(ACTION ITEM) When you output the entries, begin with the first line and end with the line containing "This screenshot has width=812, height=523.", keeping each line exactly as it is.

(Saved entries)
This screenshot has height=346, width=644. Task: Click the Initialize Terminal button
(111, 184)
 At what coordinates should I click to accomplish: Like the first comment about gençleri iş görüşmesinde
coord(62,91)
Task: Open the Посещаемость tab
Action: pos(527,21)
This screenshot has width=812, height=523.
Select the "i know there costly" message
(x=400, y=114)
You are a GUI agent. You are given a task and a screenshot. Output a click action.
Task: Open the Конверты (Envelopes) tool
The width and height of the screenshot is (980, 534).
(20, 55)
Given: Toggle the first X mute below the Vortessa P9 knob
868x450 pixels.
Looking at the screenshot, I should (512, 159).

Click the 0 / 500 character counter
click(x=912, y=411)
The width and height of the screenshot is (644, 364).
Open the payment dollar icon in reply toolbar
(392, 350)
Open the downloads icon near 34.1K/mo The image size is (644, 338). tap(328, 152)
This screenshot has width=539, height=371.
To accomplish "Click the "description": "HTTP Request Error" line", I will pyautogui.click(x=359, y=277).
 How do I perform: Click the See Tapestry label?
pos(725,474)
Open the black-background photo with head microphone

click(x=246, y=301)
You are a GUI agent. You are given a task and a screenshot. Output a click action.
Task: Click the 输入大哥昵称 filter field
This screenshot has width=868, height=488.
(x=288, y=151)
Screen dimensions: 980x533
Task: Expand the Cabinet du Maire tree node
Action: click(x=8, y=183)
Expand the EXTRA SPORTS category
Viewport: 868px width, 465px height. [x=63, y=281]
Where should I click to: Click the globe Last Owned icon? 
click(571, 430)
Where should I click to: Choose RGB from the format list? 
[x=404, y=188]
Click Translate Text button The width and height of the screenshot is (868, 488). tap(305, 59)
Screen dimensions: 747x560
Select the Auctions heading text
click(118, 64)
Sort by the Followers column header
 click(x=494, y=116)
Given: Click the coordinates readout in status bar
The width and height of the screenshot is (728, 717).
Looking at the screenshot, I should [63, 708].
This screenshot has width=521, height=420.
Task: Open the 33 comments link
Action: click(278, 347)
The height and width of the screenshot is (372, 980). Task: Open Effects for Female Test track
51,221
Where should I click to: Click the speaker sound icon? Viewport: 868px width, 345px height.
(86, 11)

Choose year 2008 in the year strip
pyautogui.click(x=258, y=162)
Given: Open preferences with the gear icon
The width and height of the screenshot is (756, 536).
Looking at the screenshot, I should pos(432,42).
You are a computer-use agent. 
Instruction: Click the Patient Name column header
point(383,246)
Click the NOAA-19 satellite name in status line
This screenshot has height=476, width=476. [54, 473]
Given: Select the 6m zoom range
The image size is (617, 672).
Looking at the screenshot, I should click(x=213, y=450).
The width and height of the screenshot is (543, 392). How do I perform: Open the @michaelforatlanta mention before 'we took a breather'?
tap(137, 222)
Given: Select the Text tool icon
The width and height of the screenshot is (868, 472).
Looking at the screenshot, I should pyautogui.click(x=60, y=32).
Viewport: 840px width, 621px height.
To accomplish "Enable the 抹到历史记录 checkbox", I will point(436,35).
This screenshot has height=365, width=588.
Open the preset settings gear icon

(SOLUTION TO THIS PROBLEM)
This screenshot has height=346, width=644. Task: Click the Initialize Terminal button
(111, 184)
 At what coordinates should I click to accomplish: Like the first comment about gençleri iş görüşmesinde
coord(62,91)
Task: Open the Посещаемость tab
Action: pos(527,21)
This screenshot has width=812, height=523.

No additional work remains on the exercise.